*** Opening of Input records ***

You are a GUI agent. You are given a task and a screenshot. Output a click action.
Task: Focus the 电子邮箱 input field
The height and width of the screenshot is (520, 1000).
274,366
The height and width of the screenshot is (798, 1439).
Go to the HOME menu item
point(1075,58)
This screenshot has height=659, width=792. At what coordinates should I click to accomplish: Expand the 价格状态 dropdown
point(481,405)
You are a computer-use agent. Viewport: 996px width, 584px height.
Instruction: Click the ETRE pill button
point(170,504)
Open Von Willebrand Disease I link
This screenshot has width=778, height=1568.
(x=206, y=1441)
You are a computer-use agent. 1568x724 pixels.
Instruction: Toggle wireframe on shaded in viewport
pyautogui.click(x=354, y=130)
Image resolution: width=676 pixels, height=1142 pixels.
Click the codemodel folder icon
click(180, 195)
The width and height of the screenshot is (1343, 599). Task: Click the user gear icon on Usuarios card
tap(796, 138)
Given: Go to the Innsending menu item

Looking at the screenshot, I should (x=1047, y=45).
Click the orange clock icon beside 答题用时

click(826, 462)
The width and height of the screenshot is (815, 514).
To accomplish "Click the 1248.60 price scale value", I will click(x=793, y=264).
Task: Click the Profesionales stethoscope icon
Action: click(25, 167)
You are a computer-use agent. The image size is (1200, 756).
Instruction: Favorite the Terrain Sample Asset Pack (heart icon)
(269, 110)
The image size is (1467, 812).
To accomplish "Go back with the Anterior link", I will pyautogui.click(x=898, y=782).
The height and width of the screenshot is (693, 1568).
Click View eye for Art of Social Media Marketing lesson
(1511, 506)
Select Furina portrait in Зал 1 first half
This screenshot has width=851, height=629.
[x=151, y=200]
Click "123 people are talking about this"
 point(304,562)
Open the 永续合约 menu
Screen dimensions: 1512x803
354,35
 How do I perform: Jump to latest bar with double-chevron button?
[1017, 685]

*** Close of Input records ***

** Problem requirements **
The answer must be the lines from the one containing "Select Furina portrait in Зал 1 first half" to the final line of the data above, copied exactly, both included, with nothing added.

** Response for this exercise **
Select Furina portrait in Зал 1 first half
This screenshot has width=851, height=629.
[x=151, y=200]
Click "123 people are talking about this"
 point(304,562)
Open the 永续合约 menu
Screen dimensions: 1512x803
354,35
 How do I perform: Jump to latest bar with double-chevron button?
[1017, 685]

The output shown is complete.